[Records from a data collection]
++++++++++++++++++++

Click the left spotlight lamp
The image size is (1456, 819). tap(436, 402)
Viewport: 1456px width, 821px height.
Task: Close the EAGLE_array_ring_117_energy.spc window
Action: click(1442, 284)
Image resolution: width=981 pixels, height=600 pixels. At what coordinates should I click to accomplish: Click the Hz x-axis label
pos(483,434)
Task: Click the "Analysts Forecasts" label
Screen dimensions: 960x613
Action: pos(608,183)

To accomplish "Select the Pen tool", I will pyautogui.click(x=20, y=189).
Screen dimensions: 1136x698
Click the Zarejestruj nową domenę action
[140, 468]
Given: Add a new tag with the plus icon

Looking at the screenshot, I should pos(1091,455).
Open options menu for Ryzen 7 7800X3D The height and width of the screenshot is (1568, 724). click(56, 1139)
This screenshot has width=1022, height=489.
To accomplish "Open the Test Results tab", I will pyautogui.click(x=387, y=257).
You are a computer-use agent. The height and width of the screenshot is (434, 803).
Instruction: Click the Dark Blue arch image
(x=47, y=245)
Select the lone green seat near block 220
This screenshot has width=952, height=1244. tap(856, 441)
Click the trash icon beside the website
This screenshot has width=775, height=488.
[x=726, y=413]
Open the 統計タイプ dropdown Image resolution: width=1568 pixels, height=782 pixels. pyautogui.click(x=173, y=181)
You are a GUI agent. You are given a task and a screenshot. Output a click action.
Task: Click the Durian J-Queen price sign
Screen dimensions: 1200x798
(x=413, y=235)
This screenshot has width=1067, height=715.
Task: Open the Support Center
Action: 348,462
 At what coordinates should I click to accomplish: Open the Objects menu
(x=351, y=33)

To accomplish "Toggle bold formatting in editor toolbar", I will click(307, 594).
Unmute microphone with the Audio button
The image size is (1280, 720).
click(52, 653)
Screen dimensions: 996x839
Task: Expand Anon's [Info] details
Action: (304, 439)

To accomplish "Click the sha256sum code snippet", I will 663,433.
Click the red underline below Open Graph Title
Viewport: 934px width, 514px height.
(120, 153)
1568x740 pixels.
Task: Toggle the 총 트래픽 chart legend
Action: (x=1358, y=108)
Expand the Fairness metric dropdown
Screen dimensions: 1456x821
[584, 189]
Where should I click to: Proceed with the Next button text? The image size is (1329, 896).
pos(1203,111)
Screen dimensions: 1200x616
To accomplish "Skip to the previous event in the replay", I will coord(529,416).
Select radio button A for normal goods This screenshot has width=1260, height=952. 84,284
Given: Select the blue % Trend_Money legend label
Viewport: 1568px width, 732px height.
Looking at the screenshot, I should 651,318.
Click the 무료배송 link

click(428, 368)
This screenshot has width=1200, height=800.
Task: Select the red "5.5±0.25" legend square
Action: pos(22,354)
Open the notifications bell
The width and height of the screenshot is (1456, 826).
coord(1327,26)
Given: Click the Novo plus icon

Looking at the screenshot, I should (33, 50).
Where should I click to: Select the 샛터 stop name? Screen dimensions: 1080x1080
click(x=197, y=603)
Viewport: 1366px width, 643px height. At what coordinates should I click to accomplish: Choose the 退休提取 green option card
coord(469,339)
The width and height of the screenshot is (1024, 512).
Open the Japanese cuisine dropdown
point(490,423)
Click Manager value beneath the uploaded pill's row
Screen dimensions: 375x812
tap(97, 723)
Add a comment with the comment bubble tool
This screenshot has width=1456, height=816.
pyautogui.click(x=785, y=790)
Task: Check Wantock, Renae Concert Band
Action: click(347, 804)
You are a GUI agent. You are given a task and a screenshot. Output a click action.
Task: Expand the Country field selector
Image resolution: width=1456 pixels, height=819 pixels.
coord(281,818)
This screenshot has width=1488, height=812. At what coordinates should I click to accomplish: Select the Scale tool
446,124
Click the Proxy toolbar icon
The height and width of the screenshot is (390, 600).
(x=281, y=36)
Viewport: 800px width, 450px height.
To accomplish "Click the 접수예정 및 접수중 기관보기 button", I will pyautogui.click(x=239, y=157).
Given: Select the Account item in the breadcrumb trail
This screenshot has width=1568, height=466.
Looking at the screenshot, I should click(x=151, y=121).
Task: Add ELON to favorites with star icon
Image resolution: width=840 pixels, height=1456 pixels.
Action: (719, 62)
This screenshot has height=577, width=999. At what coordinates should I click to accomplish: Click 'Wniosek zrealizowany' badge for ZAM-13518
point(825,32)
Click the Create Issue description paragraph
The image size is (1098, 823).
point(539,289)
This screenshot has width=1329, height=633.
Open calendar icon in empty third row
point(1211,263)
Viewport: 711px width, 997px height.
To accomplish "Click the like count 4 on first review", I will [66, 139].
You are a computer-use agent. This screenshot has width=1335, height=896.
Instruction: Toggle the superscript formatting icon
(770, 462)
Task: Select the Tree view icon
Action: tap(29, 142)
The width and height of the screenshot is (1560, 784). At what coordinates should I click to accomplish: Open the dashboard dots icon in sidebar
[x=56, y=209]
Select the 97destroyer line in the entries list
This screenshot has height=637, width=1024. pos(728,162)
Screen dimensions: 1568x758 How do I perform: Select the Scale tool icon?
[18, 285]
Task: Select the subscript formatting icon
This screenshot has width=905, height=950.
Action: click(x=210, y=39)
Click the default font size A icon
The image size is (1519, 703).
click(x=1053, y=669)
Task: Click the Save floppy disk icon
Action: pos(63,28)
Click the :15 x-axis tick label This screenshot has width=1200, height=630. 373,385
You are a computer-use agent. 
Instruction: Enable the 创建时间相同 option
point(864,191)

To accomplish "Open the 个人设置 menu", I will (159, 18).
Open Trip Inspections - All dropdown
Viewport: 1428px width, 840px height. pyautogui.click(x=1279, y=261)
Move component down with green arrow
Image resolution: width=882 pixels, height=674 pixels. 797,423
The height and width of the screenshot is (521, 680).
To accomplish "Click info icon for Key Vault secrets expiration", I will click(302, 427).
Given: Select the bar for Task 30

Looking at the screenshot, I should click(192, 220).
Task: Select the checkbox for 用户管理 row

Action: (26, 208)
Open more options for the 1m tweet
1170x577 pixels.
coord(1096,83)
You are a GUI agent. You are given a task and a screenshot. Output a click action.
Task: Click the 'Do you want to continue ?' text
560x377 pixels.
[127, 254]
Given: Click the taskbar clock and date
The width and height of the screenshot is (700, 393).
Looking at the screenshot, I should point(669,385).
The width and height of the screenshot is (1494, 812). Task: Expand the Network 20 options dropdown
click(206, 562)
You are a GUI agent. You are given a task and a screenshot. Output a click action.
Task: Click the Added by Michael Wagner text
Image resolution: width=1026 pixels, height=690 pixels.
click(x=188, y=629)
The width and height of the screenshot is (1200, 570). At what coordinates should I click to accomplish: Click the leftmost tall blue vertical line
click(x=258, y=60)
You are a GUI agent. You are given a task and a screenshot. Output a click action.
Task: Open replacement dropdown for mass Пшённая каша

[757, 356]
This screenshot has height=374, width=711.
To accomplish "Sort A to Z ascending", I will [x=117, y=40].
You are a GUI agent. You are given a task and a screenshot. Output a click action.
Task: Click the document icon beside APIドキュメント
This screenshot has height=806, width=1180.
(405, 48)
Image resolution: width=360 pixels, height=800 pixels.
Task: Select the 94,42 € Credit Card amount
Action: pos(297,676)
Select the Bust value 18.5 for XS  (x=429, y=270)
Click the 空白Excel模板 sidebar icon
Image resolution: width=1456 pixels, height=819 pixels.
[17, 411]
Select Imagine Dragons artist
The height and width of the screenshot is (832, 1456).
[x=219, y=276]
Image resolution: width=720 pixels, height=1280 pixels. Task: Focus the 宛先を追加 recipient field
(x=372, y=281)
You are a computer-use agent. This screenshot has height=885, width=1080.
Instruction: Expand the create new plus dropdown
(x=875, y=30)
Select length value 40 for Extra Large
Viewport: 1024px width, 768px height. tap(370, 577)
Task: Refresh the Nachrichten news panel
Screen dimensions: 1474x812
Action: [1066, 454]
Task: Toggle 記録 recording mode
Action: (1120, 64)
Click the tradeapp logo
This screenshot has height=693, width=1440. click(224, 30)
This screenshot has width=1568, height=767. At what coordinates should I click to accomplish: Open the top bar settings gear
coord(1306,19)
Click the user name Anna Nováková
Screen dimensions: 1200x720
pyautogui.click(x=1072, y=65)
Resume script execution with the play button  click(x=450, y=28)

++++++++++++++++++++

(Stated exercise) Copy out the lines of the material above, starting at the line containing "The width and height of the screenshot is (1024, 512)." and ending at the line containing "(x=281, y=36)", with no changes.

(Task result)
The width and height of the screenshot is (1024, 512).
Open the Japanese cuisine dropdown
point(490,423)
Click Manager value beneath the uploaded pill's row
Screen dimensions: 375x812
tap(97, 723)
Add a comment with the comment bubble tool
This screenshot has width=1456, height=816.
pyautogui.click(x=785, y=790)
Task: Check Wantock, Renae Concert Band
Action: click(347, 804)
You are a GUI agent. You are given a task and a screenshot. Output a click action.
Task: Expand the Country field selector
Image resolution: width=1456 pixels, height=819 pixels.
coord(281,818)
This screenshot has width=1488, height=812. At what coordinates should I click to accomplish: Select the Scale tool
446,124
Click the Proxy toolbar icon
The height and width of the screenshot is (390, 600).
(x=281, y=36)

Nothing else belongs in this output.